The framework must be based on five mandatory aspects, as defined by IBM:

1. Freshness. Outdated data, if any, must be found and removed.
2. Distribution. Expected data values must be recorded to help identify outliers and unreliable data.
3. Volume. The number of expected values must be tracked to ensure data is complete.
4. Schema. Changes to data tables and organization must be monitored to help find broken data.
5. Lineage. Collecting metadata and mapping the sources is a must to aid troubleshooting.

These five principles ensure that data observability frameworks help maintain and increase data quality. You can achieve these by implementing the following data observability methods.

How to add observability practices into the data pipeline

Only high-quality data collected from reputable sources will provide precise insights. As the saying goes: garbage in, garbage out. You cannot expect to extract any actual knowledge from poorly organized datasets.

As a senior data analyst at public data provider Coresignal, I constantly seek to find new ways to improve data quality. While it’s quite a complex goal to achieve in the dynamic tech landscape, many paths lead to it. Good data observability plays an important role here.

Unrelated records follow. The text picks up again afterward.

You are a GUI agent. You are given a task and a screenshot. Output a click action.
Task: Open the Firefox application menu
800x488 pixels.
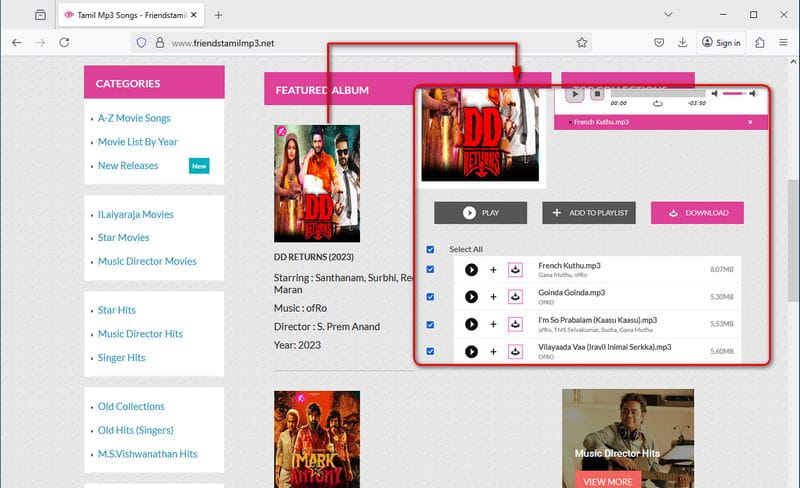click(x=783, y=43)
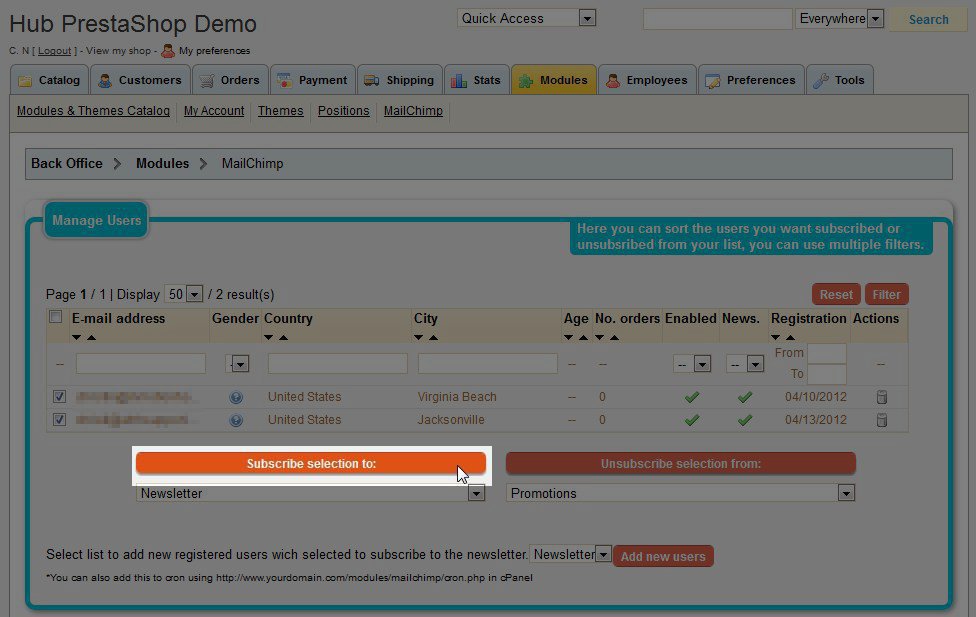Click newsletter checkmark for the Jacksonville user
Viewport: 976px width, 617px height.
click(x=744, y=420)
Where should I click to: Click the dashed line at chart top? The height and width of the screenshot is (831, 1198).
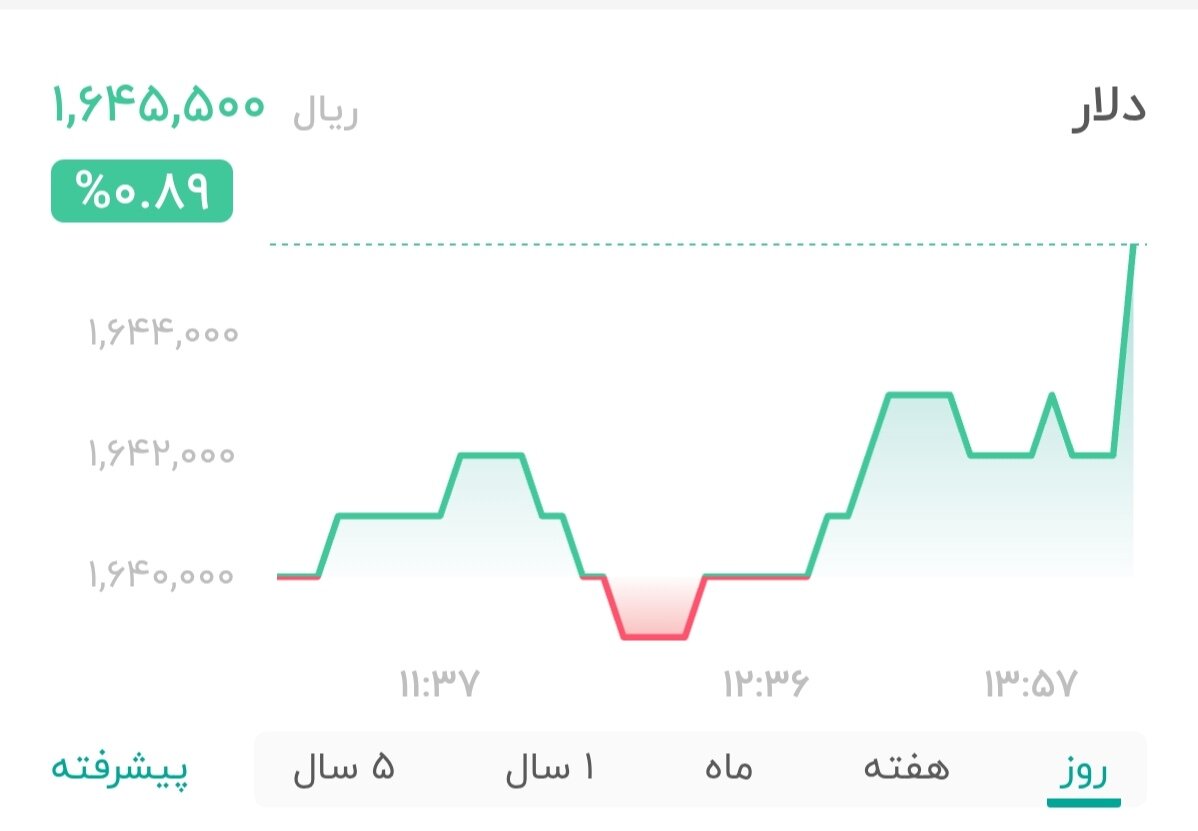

So, how do we ensure the quality of data? It all comes down to adding better observability methods into each data pipeline stage — from ingestion and transformation to storage and analysis. Some of these methods will work across the entire pipeline while others will be relevant in only one stage of it. Let’s take a look:

First off, we have to consider five items that cover the entire pipeline:

1. End-to-end data lineage. Tracking lineage lets you quickly access database history and follow your data from the original source to the final output. By understanding the structure and its relationships, you will have less trouble finding inconsistencies before they become problems.
2. End-to-end testing. A validation process that checks data integrity and quality at each data pipeline stage helps engineers determine if the pipeline functions correctly and spot any untypical behaviors.
3. Root cause analysis. If issues emerge at any stage of the pipeline, engineers must be able to pinpoint the source precisely and find a quick solution.
4. Real-time alerts. One of the most important observability goals is to quickly spot emerging issues. Time is of the essence when flagging abnormal behaviors, so any data observability framework has to be able to send alerts in real time. This is especially important for the data ingestion as well as storage and analysis phases.
5. Anomaly detection. Issues such as missing data or low performance can happen anywhere across the data pipeline. Anomaly detection is an advanced observability method that is likely to be implemented later in the process. In most cases, machine learning algorithms will be required to detect unusual patterns in your data and logs.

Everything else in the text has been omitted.